Exercise details:
Output the data exactly, with every line intact.

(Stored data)
^^^^^^^^^^^^^^^^
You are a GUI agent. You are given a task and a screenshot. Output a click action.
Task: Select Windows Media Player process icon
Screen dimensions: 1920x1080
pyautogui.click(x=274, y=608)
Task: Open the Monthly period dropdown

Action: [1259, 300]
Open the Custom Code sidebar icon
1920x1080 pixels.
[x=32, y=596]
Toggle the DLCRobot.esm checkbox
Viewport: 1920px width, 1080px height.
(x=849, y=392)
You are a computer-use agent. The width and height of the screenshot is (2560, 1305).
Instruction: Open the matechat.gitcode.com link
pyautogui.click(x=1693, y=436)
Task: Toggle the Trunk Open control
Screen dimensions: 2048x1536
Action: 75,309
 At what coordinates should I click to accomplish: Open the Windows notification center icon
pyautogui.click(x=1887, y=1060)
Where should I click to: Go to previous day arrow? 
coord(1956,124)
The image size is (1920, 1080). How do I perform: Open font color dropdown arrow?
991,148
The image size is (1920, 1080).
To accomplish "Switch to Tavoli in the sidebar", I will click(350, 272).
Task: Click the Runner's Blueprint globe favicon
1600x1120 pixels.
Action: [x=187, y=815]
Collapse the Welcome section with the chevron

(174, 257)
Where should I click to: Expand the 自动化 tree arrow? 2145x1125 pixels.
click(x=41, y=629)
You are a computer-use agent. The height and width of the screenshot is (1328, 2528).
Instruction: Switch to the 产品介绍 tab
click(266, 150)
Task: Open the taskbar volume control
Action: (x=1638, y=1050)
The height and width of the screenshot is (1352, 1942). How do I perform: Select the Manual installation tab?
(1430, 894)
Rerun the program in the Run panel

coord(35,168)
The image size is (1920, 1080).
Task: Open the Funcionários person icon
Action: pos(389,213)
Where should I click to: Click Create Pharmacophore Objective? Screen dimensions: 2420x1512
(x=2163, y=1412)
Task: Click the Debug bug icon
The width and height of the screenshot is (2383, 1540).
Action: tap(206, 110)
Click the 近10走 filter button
^^^^^^^^^^^^^^^^
Response area:
You are a GUI agent. You are given a task and a screenshot. Output a click action.
Task: Select Windows Media Player process icon
Screen dimensions: 1920x1080
pyautogui.click(x=274, y=608)
Task: Open the Monthly period dropdown

Action: [1259, 300]
Open the Custom Code sidebar icon
1920x1080 pixels.
[x=32, y=596]
Toggle the DLCRobot.esm checkbox
Viewport: 1920px width, 1080px height.
(x=849, y=392)
You are a computer-use agent. The width and height of the screenshot is (2560, 1305).
Instruction: Open the matechat.gitcode.com link
pyautogui.click(x=1693, y=436)
Task: Toggle the Trunk Open control
Screen dimensions: 2048x1536
Action: 75,309
 At what coordinates should I click to accomplish: Open the Windows notification center icon
pyautogui.click(x=1887, y=1060)
Where should I click to: Go to previous day arrow? 
coord(1956,124)
The image size is (1920, 1080). How do I perform: Open font color dropdown arrow?
991,148
The image size is (1920, 1080).
To accomplish "Switch to Tavoli in the sidebar", I will click(350, 272).
Task: Click the Runner's Blueprint globe favicon
1600x1120 pixels.
Action: [x=187, y=815]
Collapse the Welcome section with the chevron

(174, 257)
Where should I click to: Expand the 自动化 tree arrow? 2145x1125 pixels.
click(x=41, y=629)
You are a computer-use agent. The height and width of the screenshot is (1328, 2528).
Instruction: Switch to the 产品介绍 tab
click(266, 150)
Task: Open the taskbar volume control
Action: (x=1638, y=1050)
The height and width of the screenshot is (1352, 1942). How do I perform: Select the Manual installation tab?
(1430, 894)
Rerun the program in the Run panel

coord(35,168)
The image size is (1920, 1080).
Task: Open the Funcionários person icon
Action: pos(389,213)
Where should I click to: Click Create Pharmacophore Objective? Screen dimensions: 2420x1512
(x=2163, y=1412)
Task: Click the Debug bug icon
The width and height of the screenshot is (2383, 1540).
Action: tap(206, 110)
Click the 近10走 filter button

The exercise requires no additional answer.